Spin Evolution of Stellar-mass Black Holes Embedded in AGN disks: Orbital Eccentricity Produces Retrograde Circumstellar Flows

TL;DR

This study uses hydrodynamic simulations to show that orbital eccentricity in stellar-mass black holes within AGN disks can cause a switch in circum-stellar disk flow direction, affecting black hole spin evolution and binary merger predictions.

Contribution

It reveals that moderate orbital eccentricity can disrupt steady-state tidal interactions, leading to retrograde disk flows and influencing black hole spin orientations in AGN environments.

Findings

Eccentric orbits can preserve retrograde CSD flows.

Transition eccentricity scales with local sound speed.

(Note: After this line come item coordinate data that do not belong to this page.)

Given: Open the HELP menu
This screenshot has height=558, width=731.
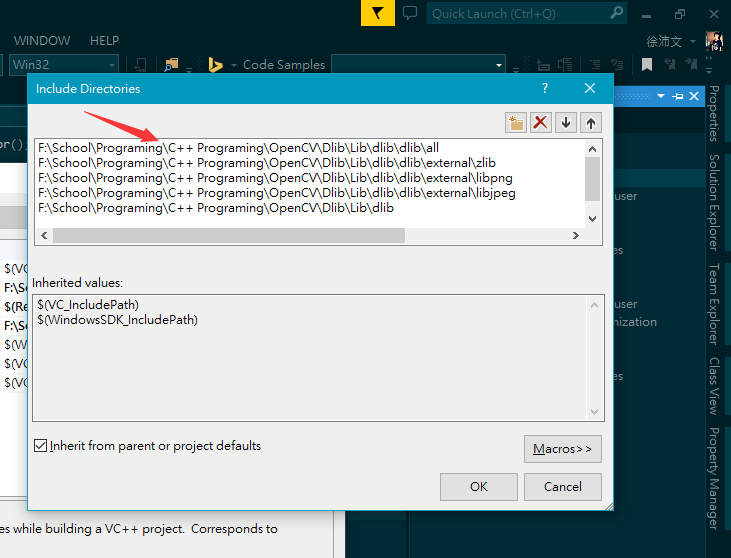Looking at the screenshot, I should (104, 41).
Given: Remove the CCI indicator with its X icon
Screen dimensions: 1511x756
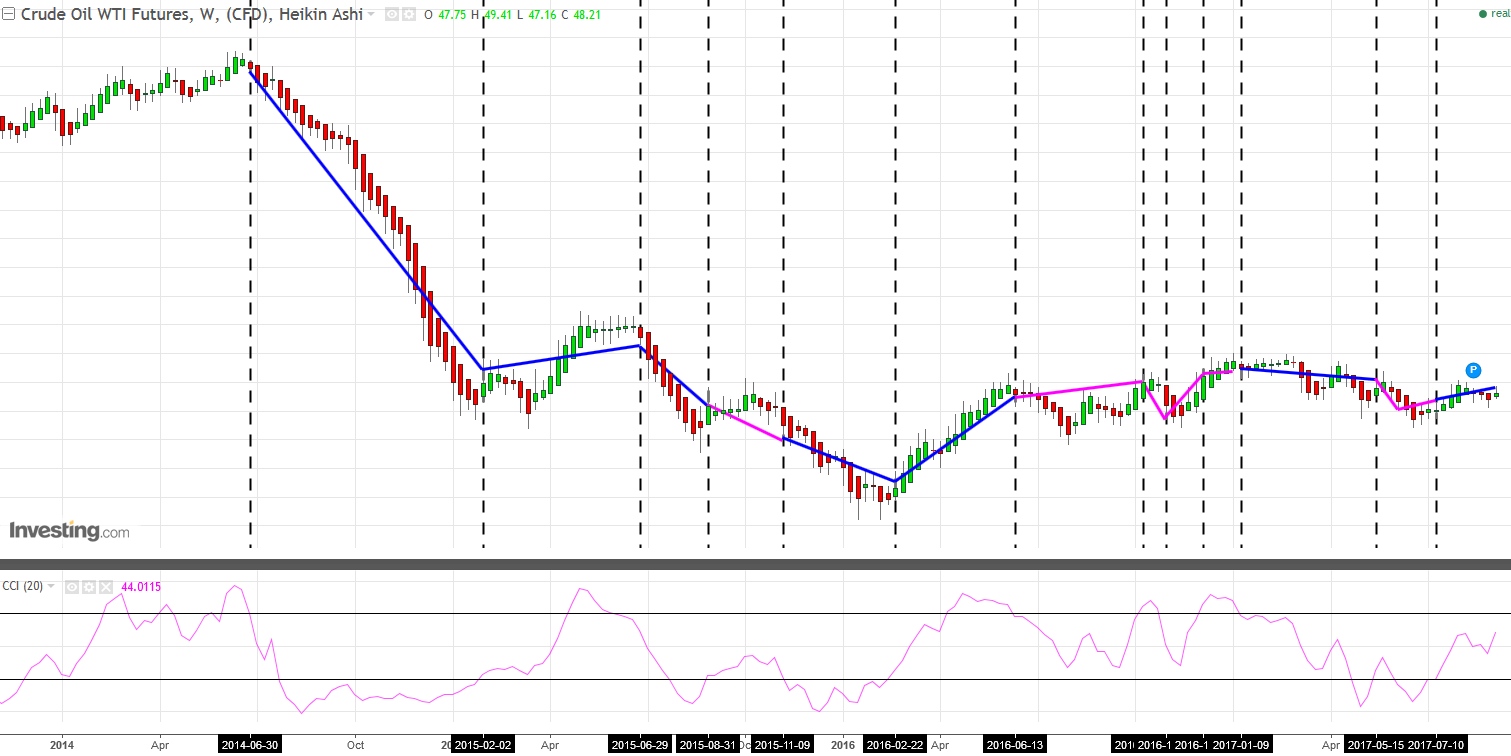Looking at the screenshot, I should [x=106, y=587].
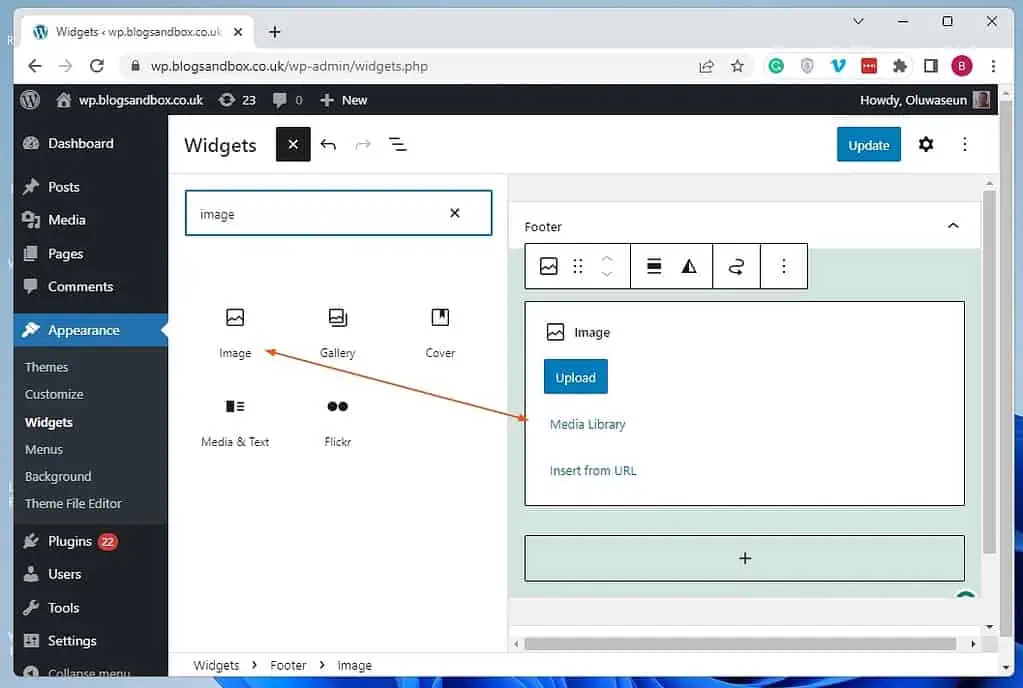1023x688 pixels.
Task: Open widget settings with the gear icon
Action: tap(925, 144)
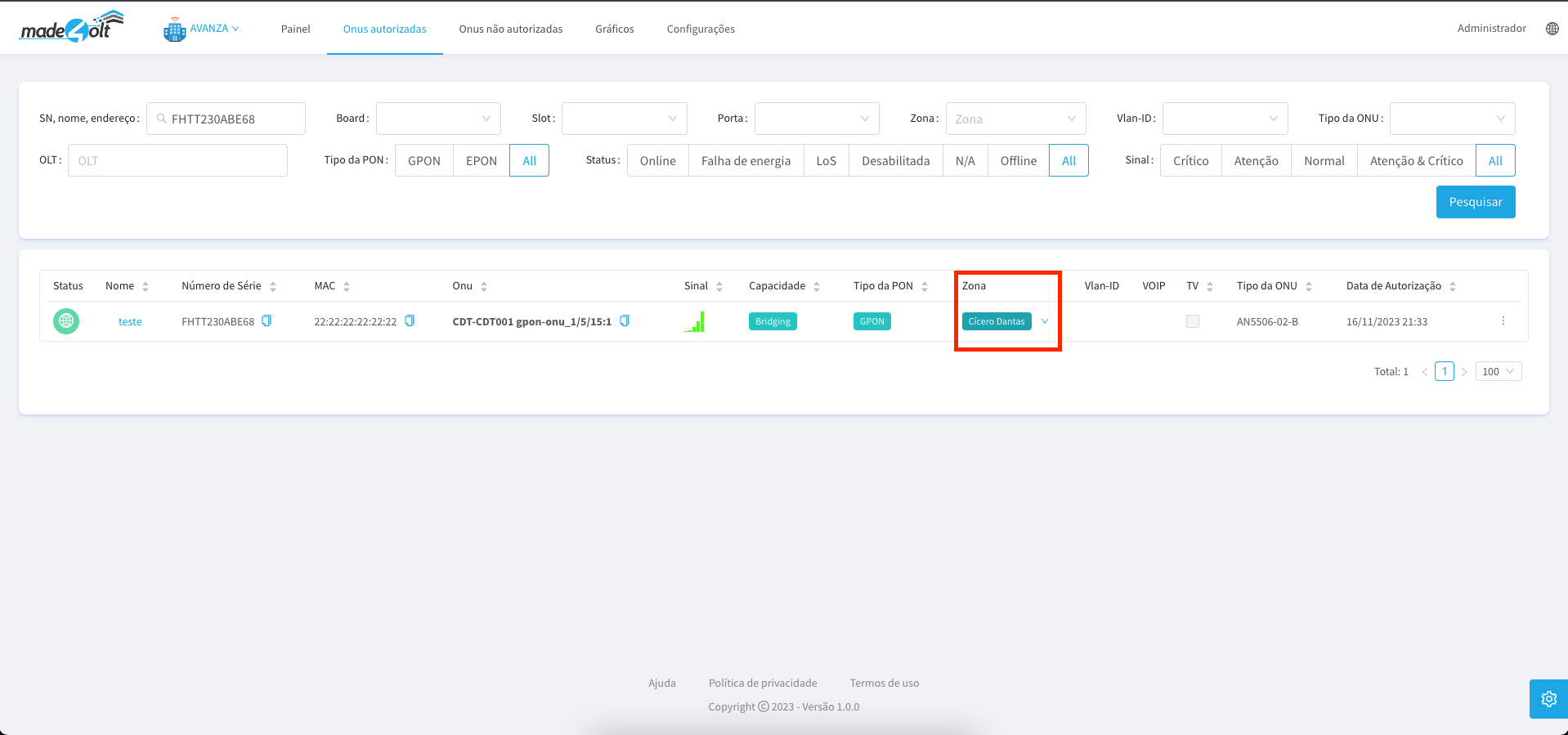Copy the serial number FHTT230ABE68
This screenshot has width=1568, height=735.
(267, 321)
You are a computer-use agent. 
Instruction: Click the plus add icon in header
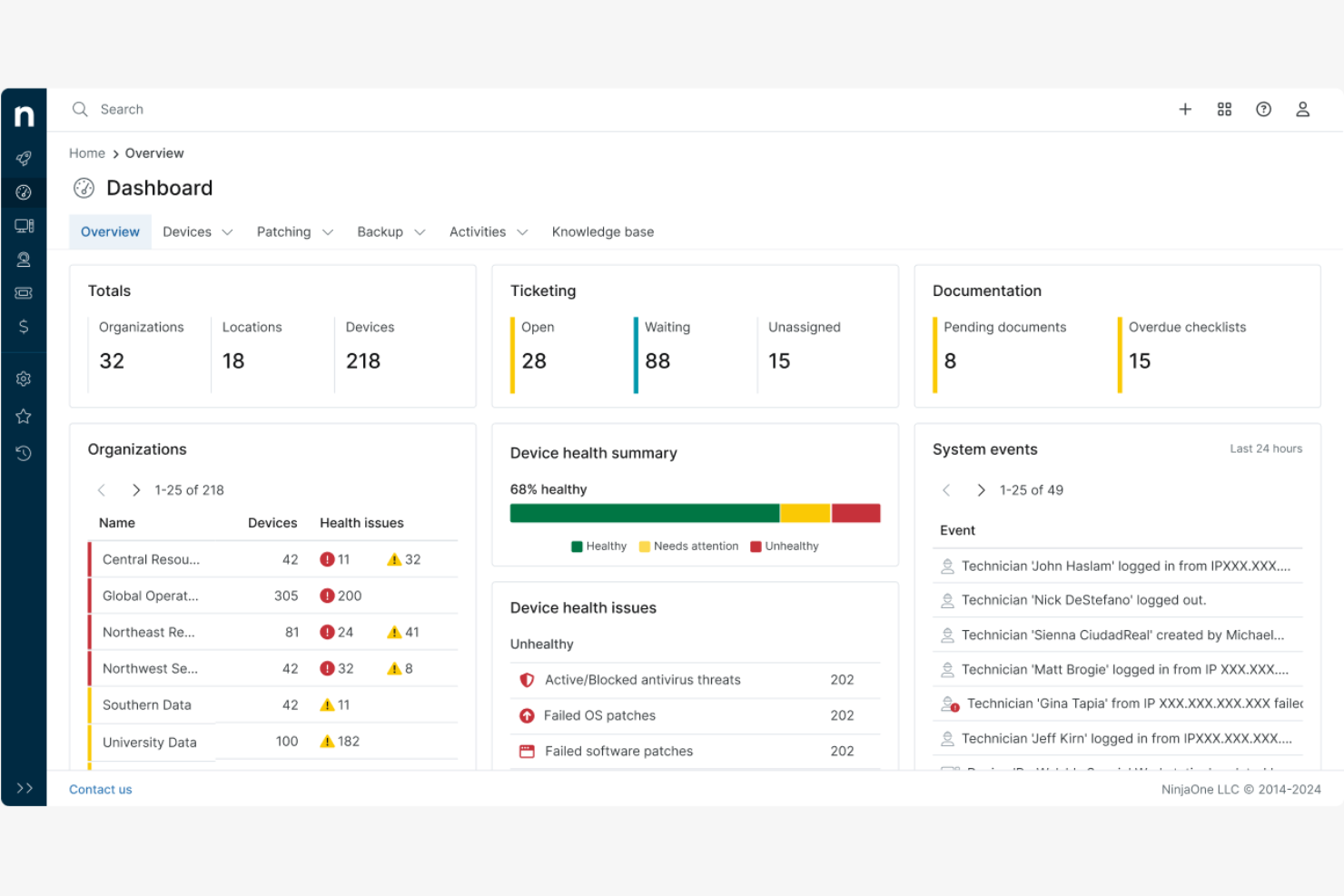1185,109
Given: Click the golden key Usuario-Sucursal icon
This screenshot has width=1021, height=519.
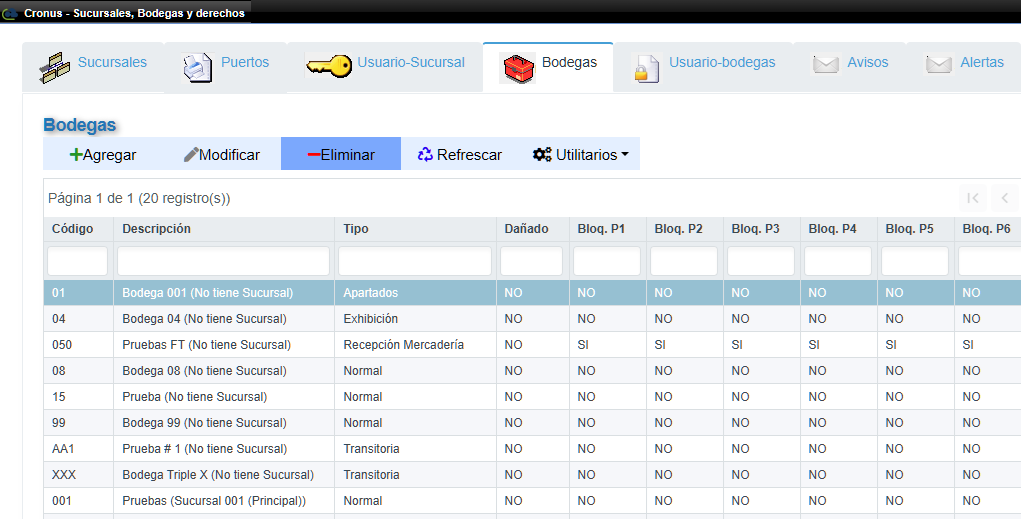Looking at the screenshot, I should [x=328, y=67].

Implications for black hole spin alignment and merger models.

Abstract

Spin evolution of stellar-mass Black Holes (sBHs) embedded in AGN accretion disks is an important process relevant to production of gravitaional waves from binary Black Hole (BBH) merger events through the AGN channel. Since embedded sBHs are surrounded by circum-stellar disks (CSDs), the rotation of CSD gas flows determine the direction of the angular momentum it accretes. In this Letter, we use global 2D hydrodynamic simulations to show that while a disk-embedded sBH on a circular orbit transforms the initial retrograde Keplerian shear of the background accretion disk into a prograde CSD flow, as in the classical picture of companion-disk interaction theory, moderate orbital eccentricity could disrupt the steady-state tidal perturbation and preserve a retrograde CSD flow around the sBH. This switch of CSD orientation occurs at a transition eccentricity that scales nearly proportional with local sound speed. This bifurcation in the CSD flow and thereafter spin-up direction of SBHs leads to formation of a population of nearly anti-aligned sBHs and should be incorporated in future population models of sBH and BBH evolutions.